▶ **EXERCISE INSTRUCTIONS**: Pick out each line in the items below that contains the string "dropdown", and copy those lines. Treat case as significant.

▶ **MATERIAL FOR THIS TASK**:
══════════════════════════════

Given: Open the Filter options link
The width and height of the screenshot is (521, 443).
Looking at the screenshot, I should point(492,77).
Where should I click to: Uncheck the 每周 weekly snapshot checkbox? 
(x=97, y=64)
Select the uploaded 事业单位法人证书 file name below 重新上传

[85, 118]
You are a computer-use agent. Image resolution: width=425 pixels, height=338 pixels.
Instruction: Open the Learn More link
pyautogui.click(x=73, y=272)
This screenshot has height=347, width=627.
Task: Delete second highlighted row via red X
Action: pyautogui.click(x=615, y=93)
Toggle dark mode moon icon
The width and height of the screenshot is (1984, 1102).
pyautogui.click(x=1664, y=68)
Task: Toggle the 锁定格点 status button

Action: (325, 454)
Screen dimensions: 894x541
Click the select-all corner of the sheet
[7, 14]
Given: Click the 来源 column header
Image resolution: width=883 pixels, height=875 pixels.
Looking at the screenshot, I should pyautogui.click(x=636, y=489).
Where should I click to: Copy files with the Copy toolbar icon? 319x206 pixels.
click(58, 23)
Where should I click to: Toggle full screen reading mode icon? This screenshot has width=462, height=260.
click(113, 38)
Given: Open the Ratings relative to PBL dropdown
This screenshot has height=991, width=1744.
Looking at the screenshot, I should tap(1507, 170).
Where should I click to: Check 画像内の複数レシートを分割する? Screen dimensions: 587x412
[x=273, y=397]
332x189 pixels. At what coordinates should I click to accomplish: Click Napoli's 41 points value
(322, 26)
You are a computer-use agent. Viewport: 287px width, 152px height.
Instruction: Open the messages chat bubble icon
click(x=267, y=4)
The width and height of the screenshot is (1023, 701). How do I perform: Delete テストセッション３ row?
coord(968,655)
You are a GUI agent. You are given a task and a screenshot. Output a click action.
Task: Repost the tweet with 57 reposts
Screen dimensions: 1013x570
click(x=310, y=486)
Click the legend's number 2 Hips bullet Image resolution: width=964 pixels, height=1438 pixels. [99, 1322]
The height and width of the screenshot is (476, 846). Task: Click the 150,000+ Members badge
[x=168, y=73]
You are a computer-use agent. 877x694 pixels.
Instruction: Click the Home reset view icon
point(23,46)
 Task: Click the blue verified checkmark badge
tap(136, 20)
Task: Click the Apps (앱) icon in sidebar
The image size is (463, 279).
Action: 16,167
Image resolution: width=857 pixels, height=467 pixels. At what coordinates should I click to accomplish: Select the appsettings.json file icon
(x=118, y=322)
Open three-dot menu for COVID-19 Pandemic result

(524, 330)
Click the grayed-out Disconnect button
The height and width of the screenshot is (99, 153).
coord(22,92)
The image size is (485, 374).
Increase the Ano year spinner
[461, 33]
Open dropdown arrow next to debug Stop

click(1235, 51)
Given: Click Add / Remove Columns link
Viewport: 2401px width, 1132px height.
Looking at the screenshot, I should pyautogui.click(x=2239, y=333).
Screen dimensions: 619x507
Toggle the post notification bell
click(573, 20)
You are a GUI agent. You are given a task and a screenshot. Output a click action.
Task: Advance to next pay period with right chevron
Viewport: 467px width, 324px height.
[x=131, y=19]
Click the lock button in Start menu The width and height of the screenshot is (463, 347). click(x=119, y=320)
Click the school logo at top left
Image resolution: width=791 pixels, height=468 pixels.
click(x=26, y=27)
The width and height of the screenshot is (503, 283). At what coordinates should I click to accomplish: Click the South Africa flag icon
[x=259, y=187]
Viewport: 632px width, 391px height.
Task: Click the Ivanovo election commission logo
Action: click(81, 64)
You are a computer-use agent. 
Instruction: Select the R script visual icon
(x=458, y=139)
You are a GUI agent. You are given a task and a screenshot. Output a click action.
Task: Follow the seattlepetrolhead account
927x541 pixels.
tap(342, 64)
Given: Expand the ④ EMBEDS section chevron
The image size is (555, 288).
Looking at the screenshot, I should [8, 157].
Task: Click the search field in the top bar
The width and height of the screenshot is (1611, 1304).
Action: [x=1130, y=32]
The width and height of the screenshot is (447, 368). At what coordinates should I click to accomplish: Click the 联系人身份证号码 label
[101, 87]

══════════════════════════════

▶ **RESPONSE TO THE EXERCISE**:
Given: Open the Ratings relative to PBL dropdown
Open dropdown arrow next to debug Stop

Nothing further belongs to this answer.